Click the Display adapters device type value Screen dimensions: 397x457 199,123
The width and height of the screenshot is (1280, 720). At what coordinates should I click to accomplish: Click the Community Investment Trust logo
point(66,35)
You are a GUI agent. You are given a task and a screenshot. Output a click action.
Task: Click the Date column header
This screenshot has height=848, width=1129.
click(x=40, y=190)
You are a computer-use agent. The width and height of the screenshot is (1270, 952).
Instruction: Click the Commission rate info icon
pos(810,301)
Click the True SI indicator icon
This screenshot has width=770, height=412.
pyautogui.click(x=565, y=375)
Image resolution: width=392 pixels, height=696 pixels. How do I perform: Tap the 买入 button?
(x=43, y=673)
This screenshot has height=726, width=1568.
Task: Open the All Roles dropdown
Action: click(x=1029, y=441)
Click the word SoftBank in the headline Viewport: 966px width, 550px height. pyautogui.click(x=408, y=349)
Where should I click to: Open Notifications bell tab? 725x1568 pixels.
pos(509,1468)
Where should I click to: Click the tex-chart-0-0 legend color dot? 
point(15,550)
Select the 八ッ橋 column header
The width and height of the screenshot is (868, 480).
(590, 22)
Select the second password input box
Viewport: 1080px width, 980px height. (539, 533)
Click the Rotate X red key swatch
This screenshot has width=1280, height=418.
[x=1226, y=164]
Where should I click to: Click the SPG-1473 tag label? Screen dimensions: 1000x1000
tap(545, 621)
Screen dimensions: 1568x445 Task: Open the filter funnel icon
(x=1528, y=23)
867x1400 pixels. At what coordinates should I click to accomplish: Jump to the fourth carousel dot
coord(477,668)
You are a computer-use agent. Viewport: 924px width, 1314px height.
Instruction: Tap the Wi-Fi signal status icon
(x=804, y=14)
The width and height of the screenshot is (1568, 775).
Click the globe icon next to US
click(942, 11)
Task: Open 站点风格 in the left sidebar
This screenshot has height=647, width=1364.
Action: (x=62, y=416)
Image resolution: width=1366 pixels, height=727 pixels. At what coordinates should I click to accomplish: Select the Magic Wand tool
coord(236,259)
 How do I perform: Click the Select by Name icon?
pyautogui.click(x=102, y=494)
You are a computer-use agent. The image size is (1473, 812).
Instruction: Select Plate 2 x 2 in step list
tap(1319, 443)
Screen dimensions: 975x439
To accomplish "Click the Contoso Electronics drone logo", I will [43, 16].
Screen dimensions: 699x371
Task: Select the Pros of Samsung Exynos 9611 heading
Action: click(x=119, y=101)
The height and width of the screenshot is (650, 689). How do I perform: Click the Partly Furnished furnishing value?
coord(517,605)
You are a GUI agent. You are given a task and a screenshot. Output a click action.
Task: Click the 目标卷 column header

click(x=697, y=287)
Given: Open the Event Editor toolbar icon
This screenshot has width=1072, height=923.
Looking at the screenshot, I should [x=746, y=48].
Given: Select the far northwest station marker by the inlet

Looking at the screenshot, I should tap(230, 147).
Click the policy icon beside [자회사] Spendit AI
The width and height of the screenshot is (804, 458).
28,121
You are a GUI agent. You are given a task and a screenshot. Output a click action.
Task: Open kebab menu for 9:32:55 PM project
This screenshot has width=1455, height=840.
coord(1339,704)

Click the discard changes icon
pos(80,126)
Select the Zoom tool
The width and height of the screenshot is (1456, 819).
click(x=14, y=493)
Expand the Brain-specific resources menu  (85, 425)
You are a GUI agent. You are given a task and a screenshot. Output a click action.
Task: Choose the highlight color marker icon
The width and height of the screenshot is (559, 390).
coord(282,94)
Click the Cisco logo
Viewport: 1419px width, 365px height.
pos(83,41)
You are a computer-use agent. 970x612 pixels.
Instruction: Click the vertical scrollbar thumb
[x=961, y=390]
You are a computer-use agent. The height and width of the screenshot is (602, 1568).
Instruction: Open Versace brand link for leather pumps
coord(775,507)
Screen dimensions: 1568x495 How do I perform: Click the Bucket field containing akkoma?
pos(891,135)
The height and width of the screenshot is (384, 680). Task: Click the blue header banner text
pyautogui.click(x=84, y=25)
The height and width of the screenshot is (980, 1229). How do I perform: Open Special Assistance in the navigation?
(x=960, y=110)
=-=-=-=-=
#### [Required work]
Could you reproduce word for word the lines of the listing above, from the line with "Task: Open 站点风格 in the left sidebar" to the line with "Action: click(x=119, y=101)", including both of those lines?

#### [Task answer]
Task: Open 站点风格 in the left sidebar
This screenshot has height=647, width=1364.
Action: (x=62, y=416)
Image resolution: width=1366 pixels, height=727 pixels. At what coordinates should I click to accomplish: Select the Magic Wand tool
coord(236,259)
 How do I perform: Click the Select by Name icon?
pyautogui.click(x=102, y=494)
You are a computer-use agent. The image size is (1473, 812).
Instruction: Select Plate 2 x 2 in step list
tap(1319, 443)
Screen dimensions: 975x439
To accomplish "Click the Contoso Electronics drone logo", I will [43, 16].
Screen dimensions: 699x371
Task: Select the Pros of Samsung Exynos 9611 heading
Action: click(x=119, y=101)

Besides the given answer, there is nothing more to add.